Et Ridley Scott de confirmer (dans Empire) :
"Avec Joaquin, vous pouvez être obligé de réécrire tout le film parce qu’il se sent mal à l’aise. Et c’est ce qui s’est passé avec Napoléon. Nous avons détricoté tout le film pour l’aider à faire le point sur qui était Bonaparte".
Car là encore, le comédien a bien failli poser un lapin à son metteur en scène : "On était à deux semaines du tournage et putain il arrive en me disant : 'Je ne sais pas quoi faire ! Je ne comprends pas le personnage...'" Il a alors fallu rassurer l'acteur, pour éviter qu'il ne plaque tout : "Je lui ai dit de venir s'asseoir. Et nous nous sommes assis comme ça pendant 10 jours d'affilée, toute la journée, en revoyant le personnage scène par scène, en refaisant tout le script. En un sens, c'est comme si nous avions répété. De manière très minutieuse, détail par détail."

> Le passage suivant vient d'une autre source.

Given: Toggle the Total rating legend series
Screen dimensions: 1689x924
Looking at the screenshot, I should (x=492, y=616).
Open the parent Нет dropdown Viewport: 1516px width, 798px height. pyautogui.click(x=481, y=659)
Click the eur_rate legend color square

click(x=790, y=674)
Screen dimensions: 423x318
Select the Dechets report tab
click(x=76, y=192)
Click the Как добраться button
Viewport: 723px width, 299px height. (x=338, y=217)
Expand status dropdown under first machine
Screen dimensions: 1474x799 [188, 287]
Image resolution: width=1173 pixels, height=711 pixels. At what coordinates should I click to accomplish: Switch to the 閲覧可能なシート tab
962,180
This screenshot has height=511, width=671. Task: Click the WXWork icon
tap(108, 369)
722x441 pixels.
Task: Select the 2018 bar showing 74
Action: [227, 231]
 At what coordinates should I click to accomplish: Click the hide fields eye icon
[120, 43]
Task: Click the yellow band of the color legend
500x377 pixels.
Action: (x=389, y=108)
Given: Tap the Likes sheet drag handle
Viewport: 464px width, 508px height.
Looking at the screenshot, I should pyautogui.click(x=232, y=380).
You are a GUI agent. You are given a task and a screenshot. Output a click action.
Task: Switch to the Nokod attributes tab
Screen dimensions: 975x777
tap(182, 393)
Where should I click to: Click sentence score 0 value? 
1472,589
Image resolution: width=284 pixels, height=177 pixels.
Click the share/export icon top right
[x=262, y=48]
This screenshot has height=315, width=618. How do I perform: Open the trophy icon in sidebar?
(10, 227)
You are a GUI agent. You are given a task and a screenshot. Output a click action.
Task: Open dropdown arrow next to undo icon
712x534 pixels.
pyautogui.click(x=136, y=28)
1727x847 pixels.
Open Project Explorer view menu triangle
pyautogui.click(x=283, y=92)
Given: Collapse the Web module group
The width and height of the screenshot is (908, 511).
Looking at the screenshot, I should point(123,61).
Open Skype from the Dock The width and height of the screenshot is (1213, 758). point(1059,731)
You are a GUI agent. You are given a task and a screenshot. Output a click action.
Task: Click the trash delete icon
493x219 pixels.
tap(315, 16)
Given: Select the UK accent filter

Un processus similaire a été employé par Todd Philipps pour éviter de perdre son Joker en cours de route, pendant la production de Folie à Deux. Le réalisateur raconte avoir réécrit constamment des scènes, même pendant le tournage. "Je dis souvent de Joaquin qu’il est le tunnel au bout de la lumière" confiait-il à Vogue cette année. "Vous pensez que telle scène fonctionne, qu'il n'y a plus qu'à la tourner simplement. Et là, Joaquin dit : 'Non, non, non, faisons juste une réunion rapide pour la revoir'. Et trois heures plus tard, vous vous retrouvez à réécrire la scène en question sur une serviette en papier..."
Visiblement, M. Night Shyamalan n'a pas su trouver les mots pour le garder sur Split. Le cinéaste devait retrouver son acteur de Signes (2002) et Le Village (2004) dans la suite d'Incassable. Mais Phoenix a dû être remplacé "au pied levé" par James McAvoy, sans qu'on sache pourquoi : "Je crois qu'il a abandonné le film une quinzaine de jours avant le début des prises de vue" se souvient aujourd'hui son remplaçant, au podcast Happy Sad Confused.
"C'était vraiment à la dernière minute. Je n'ai eu que quelques semaines pour me préparer. Deux semaines, en fait." James McAvoy conclut malgré tout en soulignant : "C'est un acteur génial. Il aurait livré une performance différente de la mienne, sans aucun doute, mais elle aurait été incroyable !"
Après Joker 2, on retrouvera Joaquin Phoenix dans Eddington, un western décalé signé Ari Aster, qui l'a fait tourner dans son dernier grand rôle, Beau is afraid (en 2023). Et cette fois, on est certain qu'il sera dedans... puisque Eddington a été tourné au printemps dernier.